NWA EDITORIAL: Be sure, Arkansas

Health insurance too precious for poor Arkansans

Should be at least as important to the state that they don't kick off someone who needs coverage and is qualified as saving the money from people dropping off the rolls as a money-saving measure.

Thursday, we learned another 3,800 Arkansans who previously had health insurance through Arkansas Works have been kicked out of the program as a result of the state's work requirement. That brings the total since the requirement went into effect on June 1 to 12,277.

What’s the point?

Arkansas still has a ways to go before it can celebrate the elimination of Medicaid expansion insurance coverage for more than 12,000 people.

From a budgetary standpoint, that's something to celebrate, right? Every time an Arkansas Works recipient gets kicked off the program, the state saves money. Arkansas Works is the state's current version of the Medicaid expansion that happened under the Affordable Care Act, or Obamacare.

It's amazing the Medicaid expansion even survived in Arkansas, but once a Republican governor took the helm, it got easier to keep around. Why? Because it made sense. Arkansas Works -- known in its previous iteration as the "private option" -- has been credited with helping hospitals, especially smaller ones serving rural areas, recover financially. When the people covered by Arkansas Works -- now 245,553 of them -- didn't have any health coverage, hospitals faced heavy financial burdens from providing care for them. The new system of subsidized private health insurance shored up the health care delivery system. And that, friends, has served a lot more Arkansans. Closed hospitals serve no one.

Gov. Asa Hutchinson, though, pushed for and got a waiver from the federal government so the state could require recipients of the health insurance to jump through a bunch of hoops to prove they're either looking for work or working. Then the state created a reporting system that is viewed skeptically by critics.

Do you have confidence our state government has found 12,277 people who were bilking the system, or is it reasonable to suspect some qualifying Arkansans lost coverage because the state decided, on one hand, to provide expanded Medicaid coverage then, on the other hand, to work hard to put it out of reach for Arkansans who need it.

It's not just editorial writers who are concerned. Advocates for families say the state's system is flawed and is hurting those in need, including children. And last week, a federal advisory group urged U.S. Health and Human Services Secretary Alex Azar to temporarily halt enforcement of the work requirement. The sheer volume of people being cut from the program is enough to raise concerns about whether it's working the way it was intended, the commission advised.

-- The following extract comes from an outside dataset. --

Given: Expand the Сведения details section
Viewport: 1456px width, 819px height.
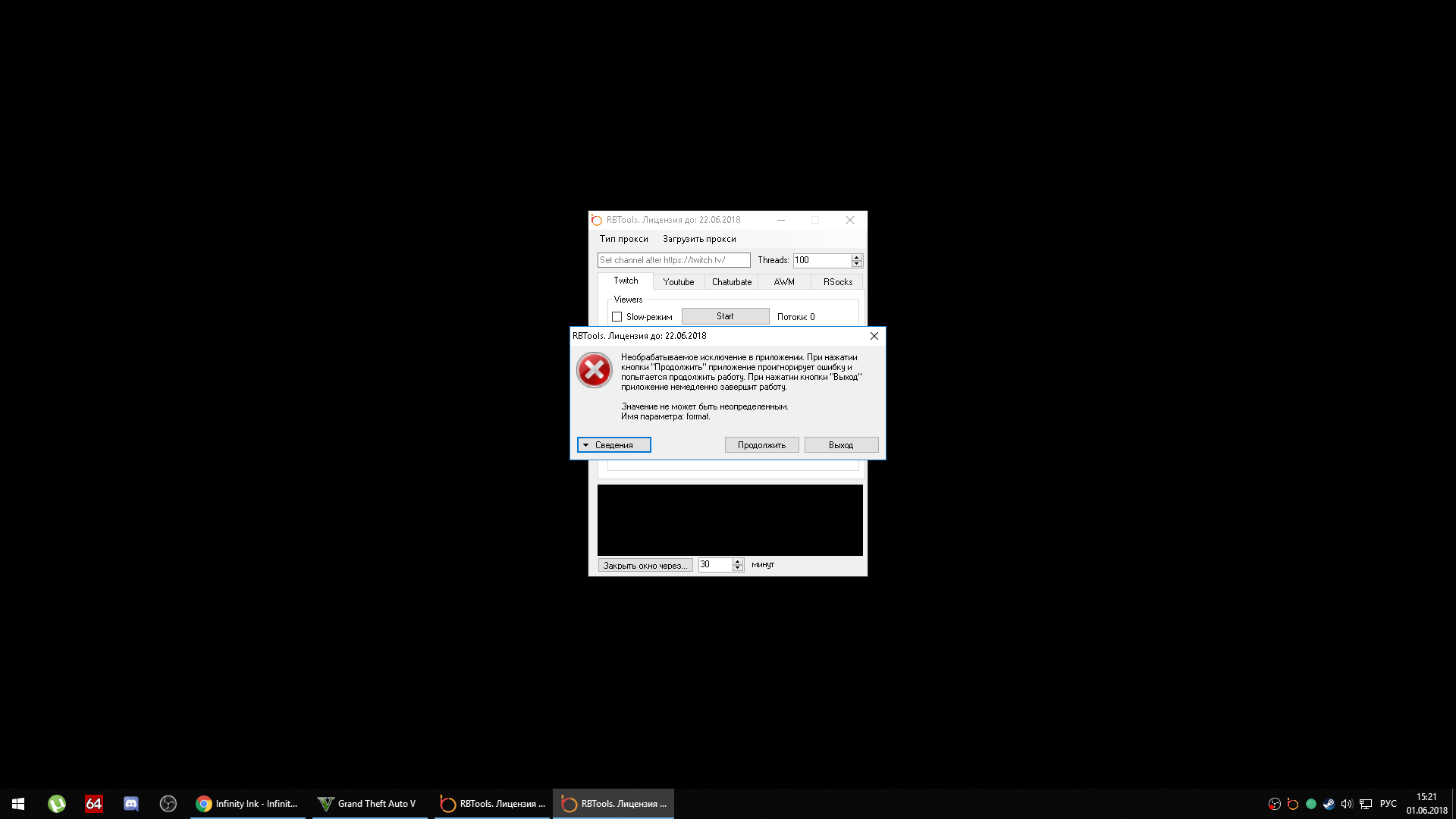Looking at the screenshot, I should 613,445.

We don't know anyone who argues to give unqualified people health coverage through Arkansas works. It is the state's system that is suspect. And while the huge number of people cut from the rolls means budgetary savings, it can hardly be evaluated on that basis alone.

We hear from Republicans often that voter identification and other voting changes are vital to make sure not a single illicit vote is cast. Shouldn't the state apply the same standard, except in reverse, to its effort to make health insurance available to poor people who cannot afford it any other way? Let's make sure not a single qualifying individual or family is being tossed aside simply because of governmental regulatory barriers.

The state has more work to do to develop a trustworthy system that ensures no qualifying person gets booted out of the program.

The work requirement was about the politics necessary to get the program passed. Fair enough. But Gov. Hutchinson and lawmakers need to make sure Arkansas Works is delivered to those who need it. That's why it was created in the first place.

If Arkansas Works is the dog, the work requirement is the tail, and it seems right now the tail is busy wagging that dog.

Has Arkansas aggressively sought to educate the poor people on Arkansas Works? They've done significant work, but the process is still suspect, and thousands being cut from the program is not evidence in itself that a bunch of freeloaders are being run off.

We'd recommend the benefit of the doubt should go with Arkansas Works enrollees because coverage for qualified individuals is, all in all, good for Arkansas.